-- REQUIREMENT --
Could you find every line in the records below that contains the word "Switch" and copy it?

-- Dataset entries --
%%

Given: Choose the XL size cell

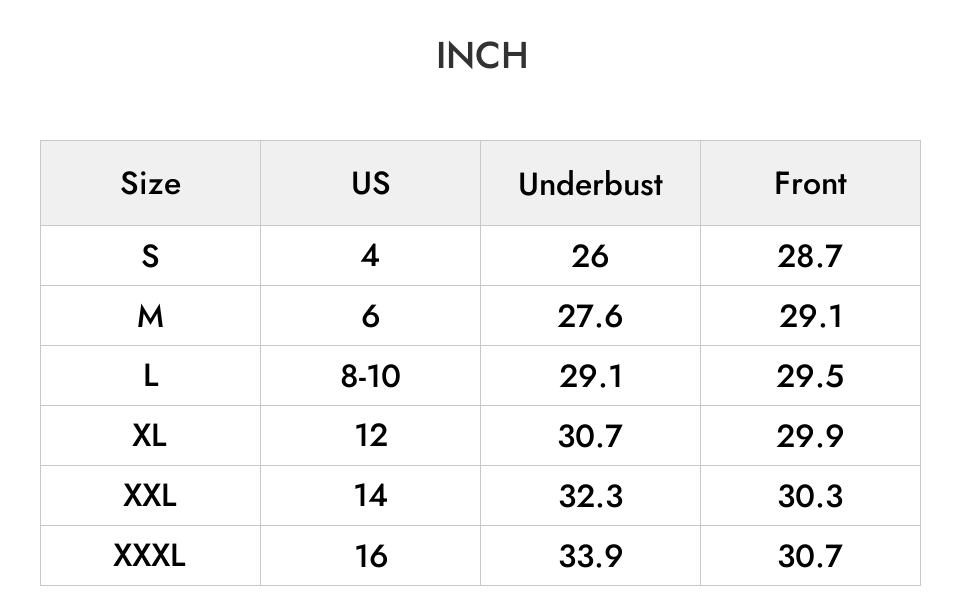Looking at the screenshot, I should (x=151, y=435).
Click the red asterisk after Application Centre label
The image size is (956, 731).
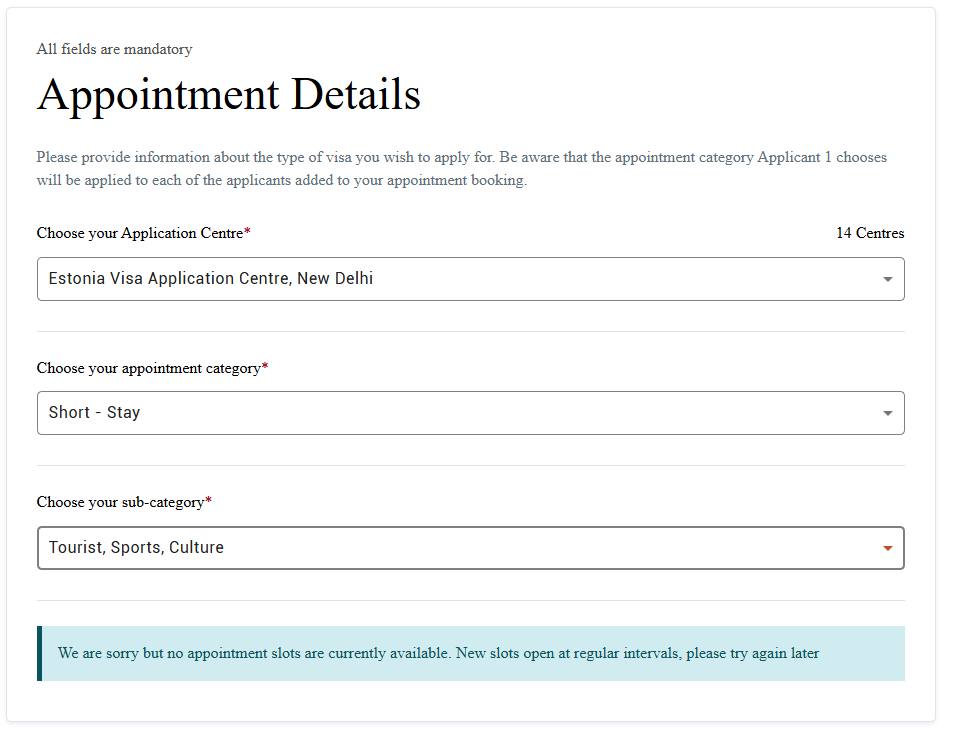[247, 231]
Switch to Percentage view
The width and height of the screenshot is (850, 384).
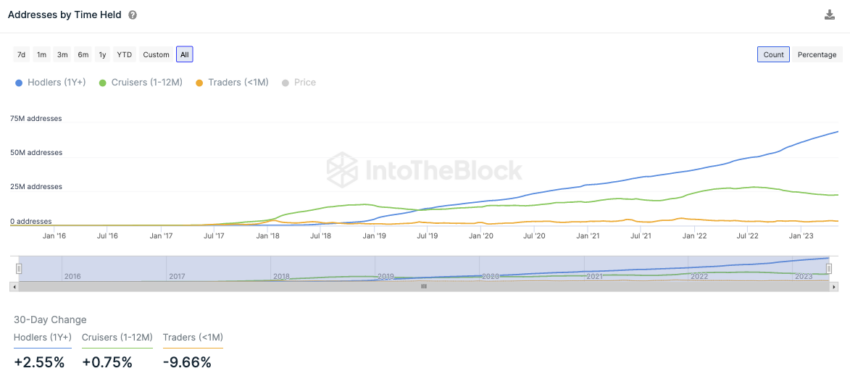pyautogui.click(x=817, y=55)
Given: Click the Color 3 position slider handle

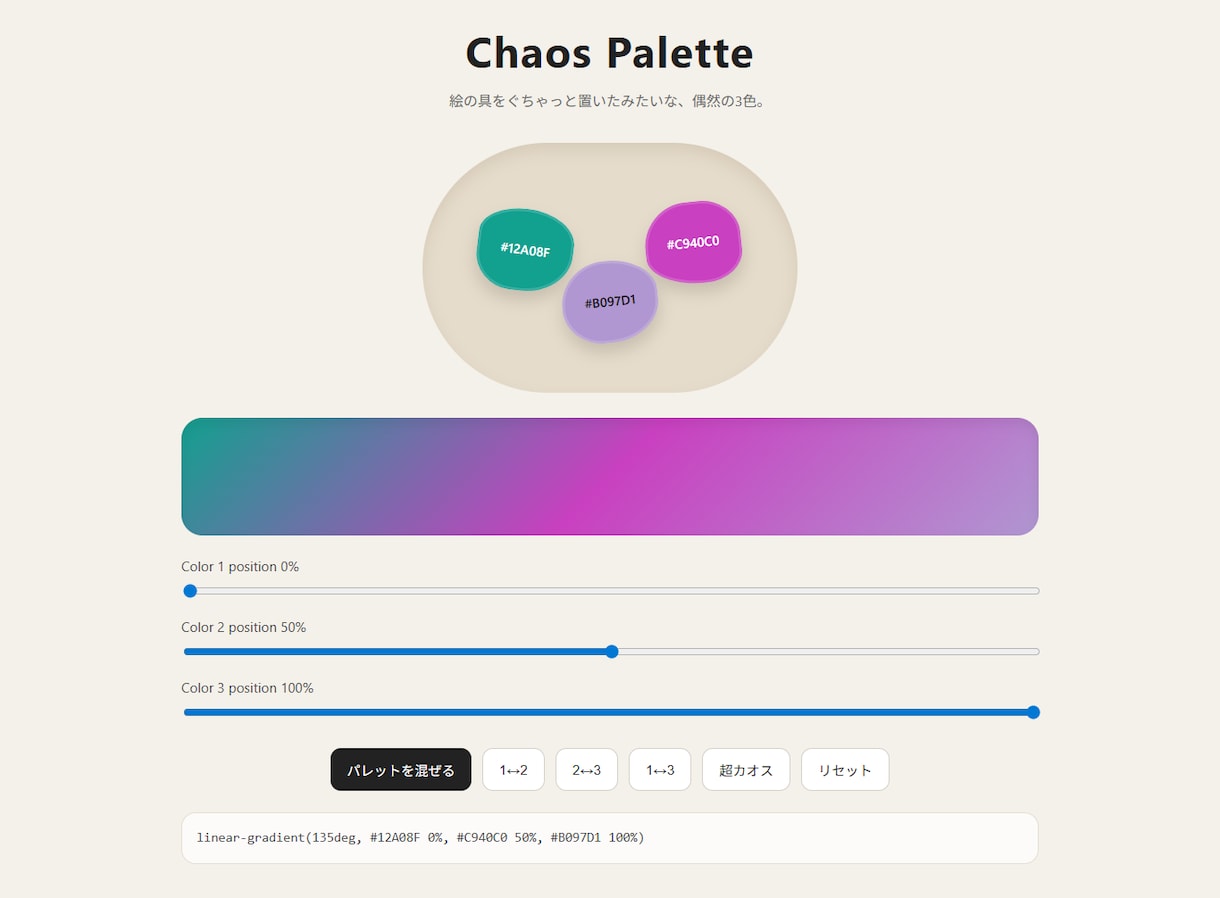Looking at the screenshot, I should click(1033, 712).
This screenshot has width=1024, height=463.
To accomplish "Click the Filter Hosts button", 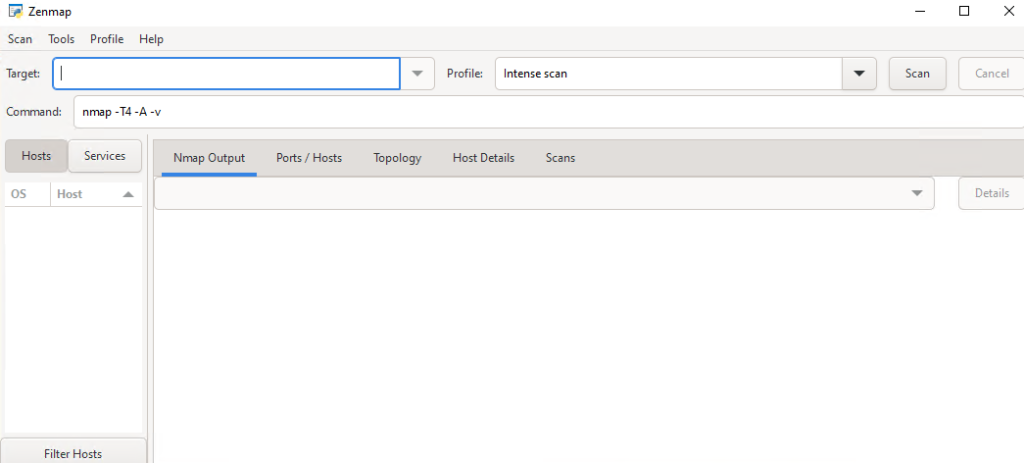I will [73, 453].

%%
%%

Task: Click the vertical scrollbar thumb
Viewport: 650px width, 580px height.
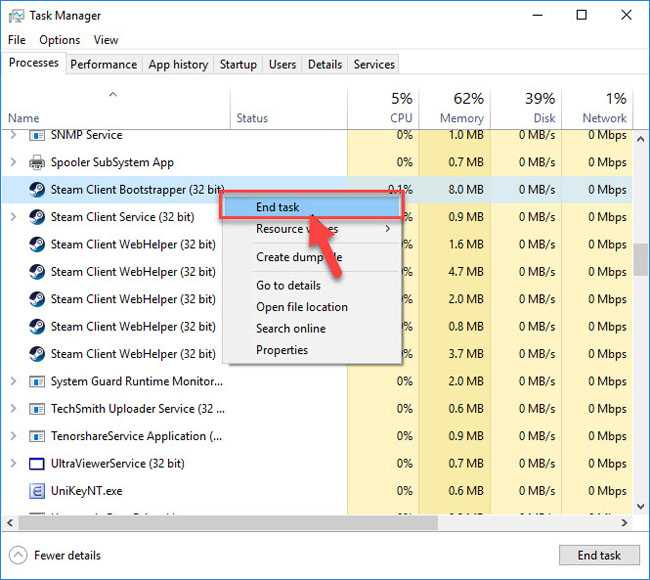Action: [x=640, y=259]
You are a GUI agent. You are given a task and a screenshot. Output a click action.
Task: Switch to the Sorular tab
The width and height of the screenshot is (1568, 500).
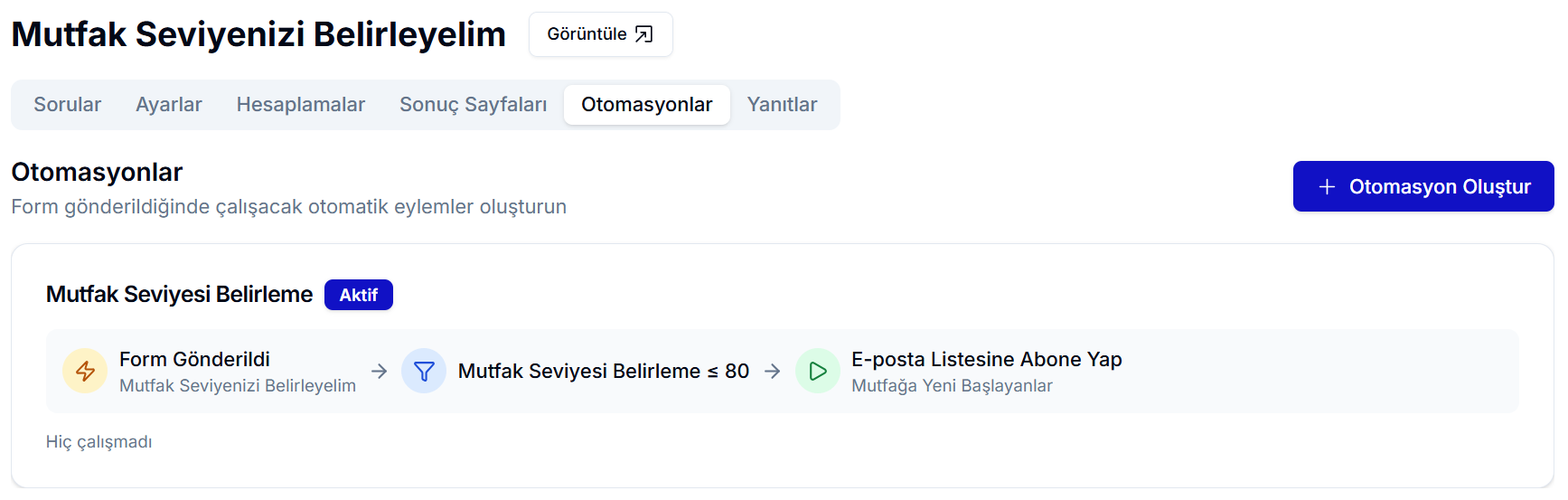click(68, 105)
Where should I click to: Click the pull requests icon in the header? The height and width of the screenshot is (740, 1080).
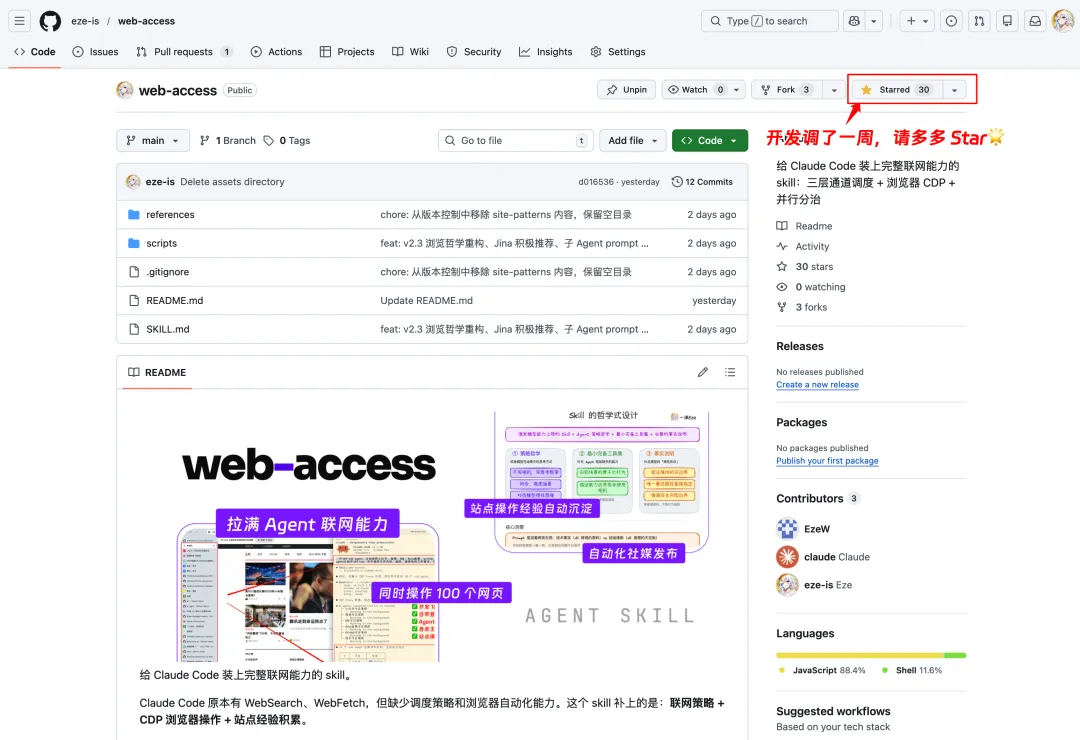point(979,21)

%%
%%

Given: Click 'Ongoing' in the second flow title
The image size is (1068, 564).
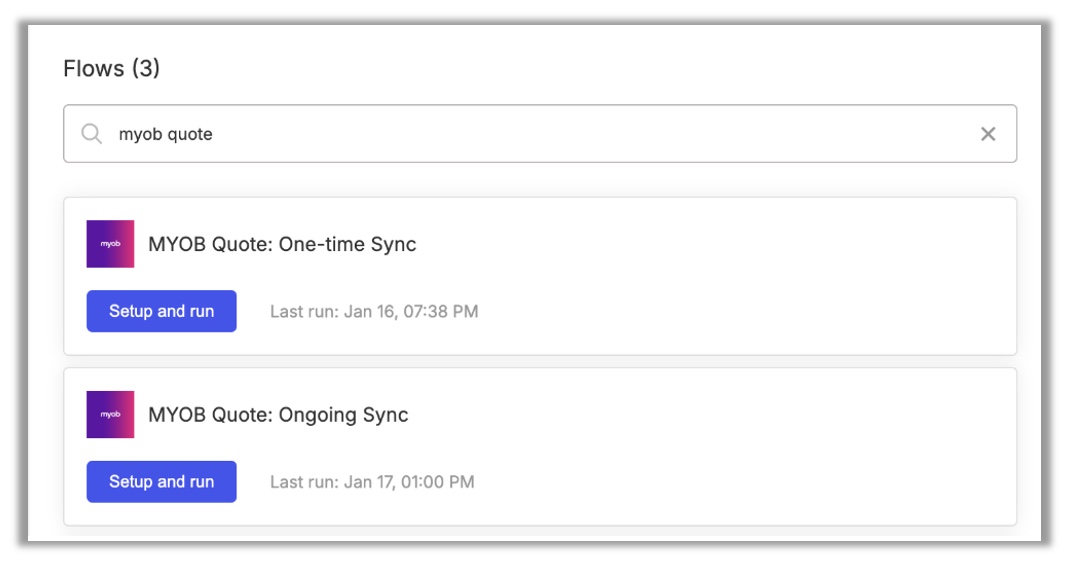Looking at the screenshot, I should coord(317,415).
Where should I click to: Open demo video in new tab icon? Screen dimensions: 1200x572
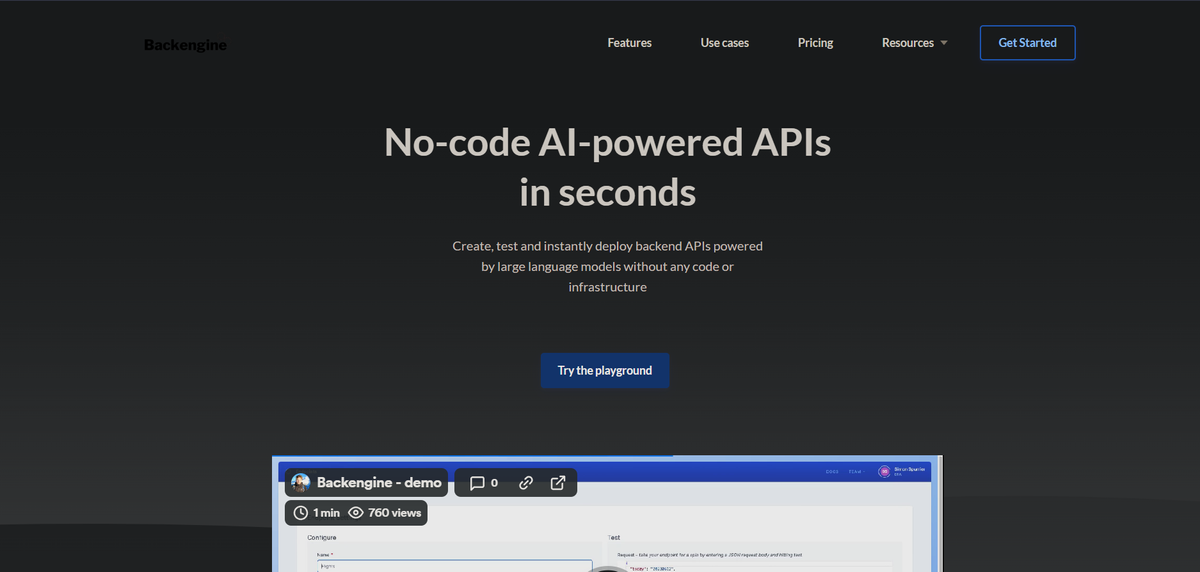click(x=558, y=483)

%%

-- OUTPUT OF THE TASK --
Switch to Percentage view
Task: Switch to the Sorular tab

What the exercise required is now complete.